In a separate attack, one soldier was killed and four others were injured when their military vehicle hit a land mine believed to have been laid by the rebels in the southeaste­rn Mardin province, the local governor’s office said Sunday.

Violence has flared in Turkey in the past 10 days, shattering a fragile peace process launched in 2012 with the Kurds. The government has conducted almost daily airstrikes at PKK bases in northern Iraq while the rebels have attacked Turkey’s security forces. The airstrikes began as the U.S. and Turkey announced the outlines of a deal to help push the Islamic State group back from a strip of territory it controls along the Syrian-Turkish border, replacing it with moremodera­te rebels backed by Washington and Ankara.

At least 24 people have been killed in the renewed violence in Turkey, most of them soldiers.

Turkey’s allies have supported Turkey’s fight against the PKK, which they consider a terror organizati­on.

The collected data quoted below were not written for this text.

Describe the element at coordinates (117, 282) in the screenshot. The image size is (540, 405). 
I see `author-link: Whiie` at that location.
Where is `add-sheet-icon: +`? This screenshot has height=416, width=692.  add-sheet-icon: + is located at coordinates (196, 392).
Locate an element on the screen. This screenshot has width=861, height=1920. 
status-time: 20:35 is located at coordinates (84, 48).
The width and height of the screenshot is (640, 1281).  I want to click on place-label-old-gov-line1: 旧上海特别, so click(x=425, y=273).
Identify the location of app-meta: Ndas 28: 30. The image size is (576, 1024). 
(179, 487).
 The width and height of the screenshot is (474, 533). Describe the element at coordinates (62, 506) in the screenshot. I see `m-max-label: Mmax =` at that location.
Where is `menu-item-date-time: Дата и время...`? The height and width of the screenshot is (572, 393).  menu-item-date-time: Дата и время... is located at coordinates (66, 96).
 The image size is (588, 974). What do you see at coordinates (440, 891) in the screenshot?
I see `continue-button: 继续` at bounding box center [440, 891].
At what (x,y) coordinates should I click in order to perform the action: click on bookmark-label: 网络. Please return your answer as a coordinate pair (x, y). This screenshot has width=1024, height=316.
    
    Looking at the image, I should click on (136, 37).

But they have also urged restraint and a return to the peace process. Turkey’s campaign against the PKK is complicati­ng the U.S. war on Islamic State militants, which has relied heavily on Syrian Kurdish fighters affiliated with Turkey’s Kurdish rebels.

Government critics and Kurdish activists accuse the government of reigniting the conflict in a bid to win nationalis­t votes and erode support for the country’s pro-Kurdish party in possible new elections in the fall.

Turkey’s state-run Anadolu Agency has claimed that some 260 rebels were killed in the air raids against PKK targets in northern Iraq. The PKK has not reported on its casualties. Kurdish activists said, however, that the Turkish airstrikes had destroyed at least six homes in the town of Zargel on Saturday, killing at least eight civilians and wounding 12.